Strange But Real, There's a Gold Stone Against Gravity


Archaeologists were amazed to see the Kyaiktiyo Pagoda in Myanmar and the ancient legend behind its construction. This pagoda holds boulders that defy gravity so they don't fall.

Kyaiktiyo Pagoda, also known as the Golden Stone, is a famous Buddhist pilgrimage site in Mon State, Myanmar. The pagoda is located on the Kyaiktiyo hill (also known as the Kelasa hill or the East Yoma mountain range), and is on the Paung-laung ridge of the East Yoma mountain range.

Shrouded in the clouds, its origins and story are full of fascinating mystery and mythology. The Golden Stone, which is the main attraction of this pagoda, can balance itself on the edge of a cliff.

To the human eye, seeing this stone will indeed seem confusing and almost impossible. Even though it is on the edge of a cliff, this stone does not fall. For some who believe it, this is evidence of God's power.

Quoted from Express, Friday (1/14/2022) Buddhists there believe that the stone can remain balanced because of the miraculous power of the Buddha. They believe that between the rock and the hill above, there is a hair of Buddha placed there, thus helping the stone to maintain balance.

Some people are curious about the technique behind the construction of this stone placement, but others are devoted to its mythology.

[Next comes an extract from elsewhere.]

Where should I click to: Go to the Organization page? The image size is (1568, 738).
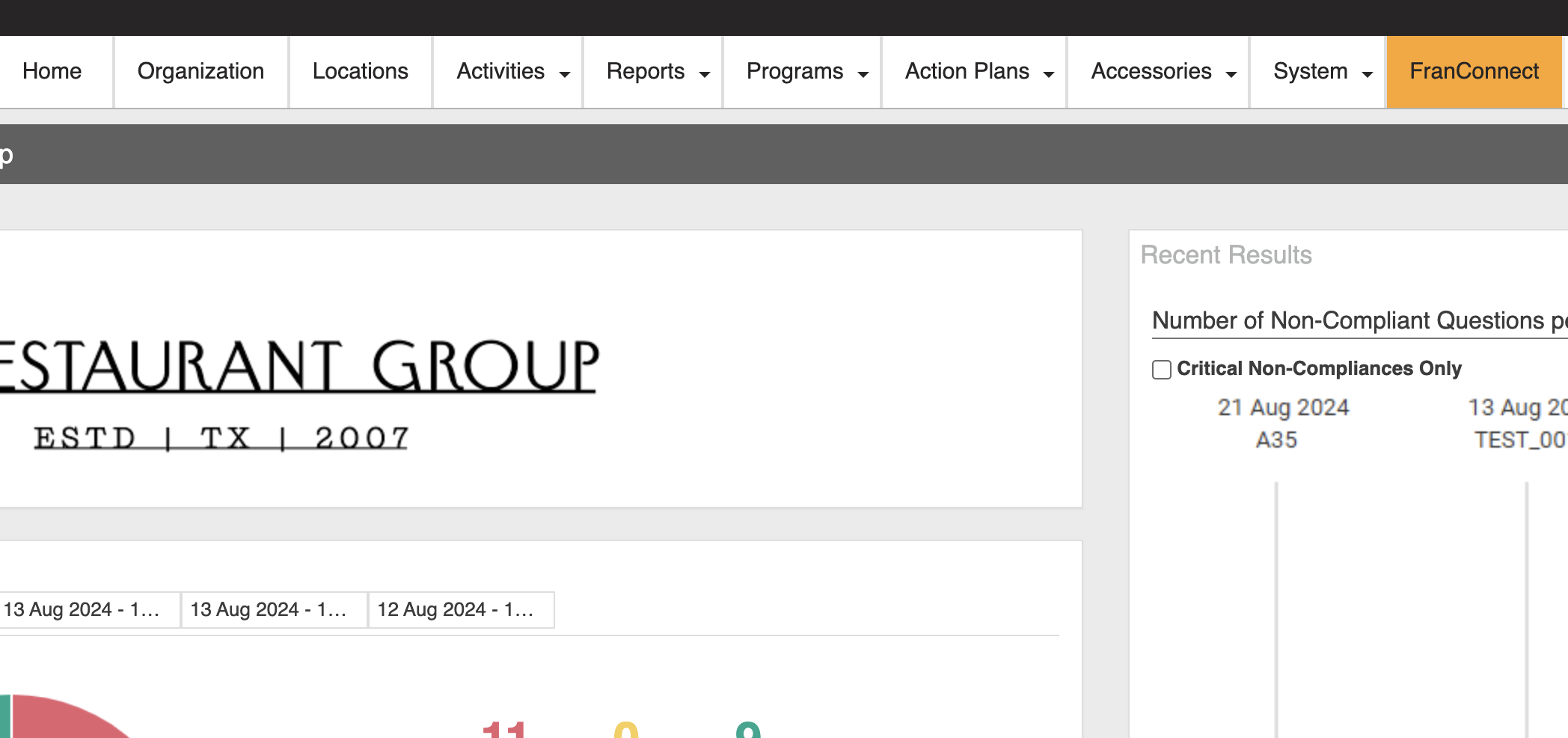(x=200, y=72)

The more a site is shrouded in myth and wonder, the more important it is to worship and pray there.

The story and history of the Kyaiktiyo Pagoda is explored during the Smithsonian Channel documentary "Wonders of Burma: Shrines of Gold". The narrator of the story notes that this stone is unique in that it defies gravity. "This is a natural wonder sacred to the story," they said.

The legend behind the rock

The legend begins with a thousand year old kingdom, which was in a faraway region called 'Upper Mon'. One day, the king met an ascetic who held a hair in his hat and claimed it belonged to the Buddha. He offered it to the king.

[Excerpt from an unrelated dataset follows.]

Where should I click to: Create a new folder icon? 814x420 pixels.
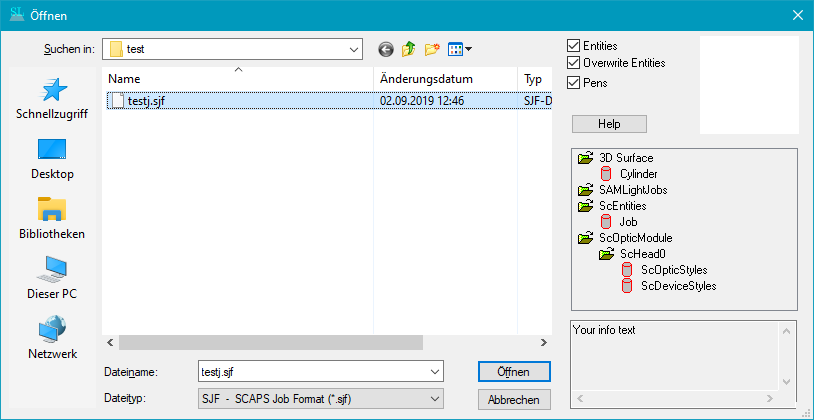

In return, the hermit insisted that the hair should be enshrined in a pagoda built on a rock in the shape of his head. The king himself inherited supernatural powers from his father Zawgyi, a renowned chemist and his mother, a dragon's daughter.

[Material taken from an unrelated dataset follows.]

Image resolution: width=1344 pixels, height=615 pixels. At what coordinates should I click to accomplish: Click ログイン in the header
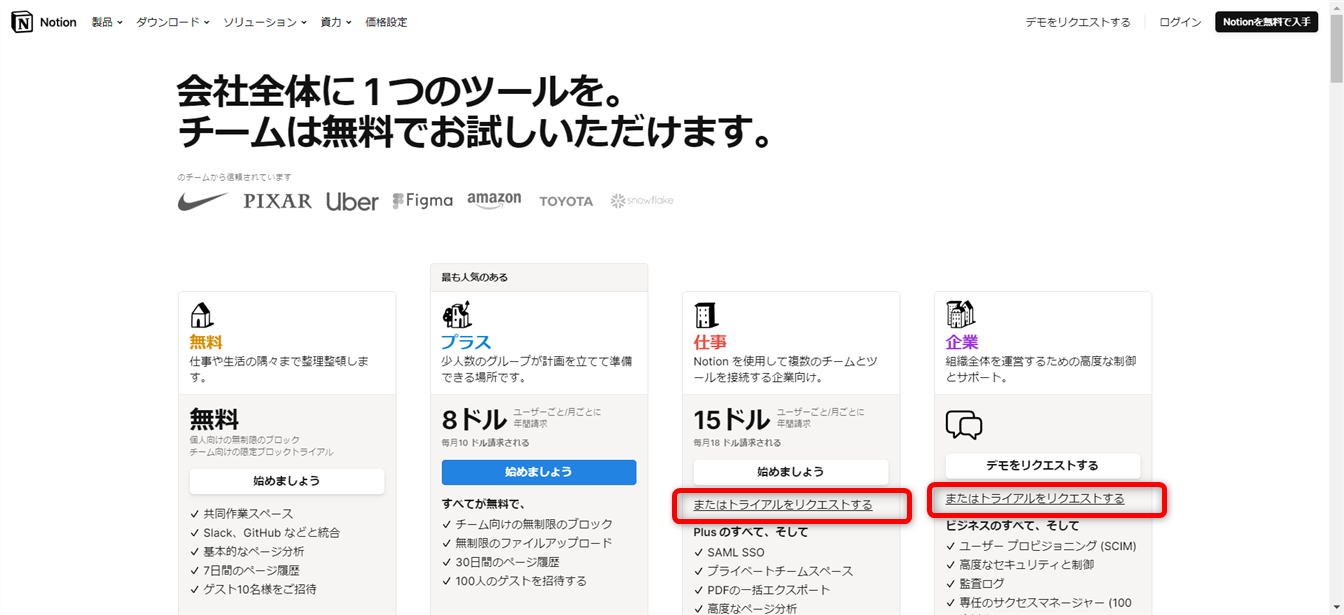click(1180, 22)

He then enlisted the help of Sakra, Thagyamin, to find the perfect stone at the bottom of the ocean, pulled it from the seabed, then used a boat to transport the stone and finally lifted it to the top of the mountain.

After balancing the stones on the mountain, the king built a pagoda on it and enshrined the Buddha's hair in it. The boat used to transport the stones has also been turned into stone and worshiped by pilgrims at the site, about 300 meters from the Golden Rock. This site is known as Pagoda or Stupa Kyaukthanban which literally means stone boat.

Another version of the story states that the stone was placed on top of the hair, and the hair helped prevent the rock from sliding down the mountain.

The Golden Rock and Kyaiktiyo Pagoda are currently a tourist attraction, especially in November to March, when many pilgrims come. They come from all over Myanmar to offer prayers, light candles, meditate, and bring offerings to the Buddha.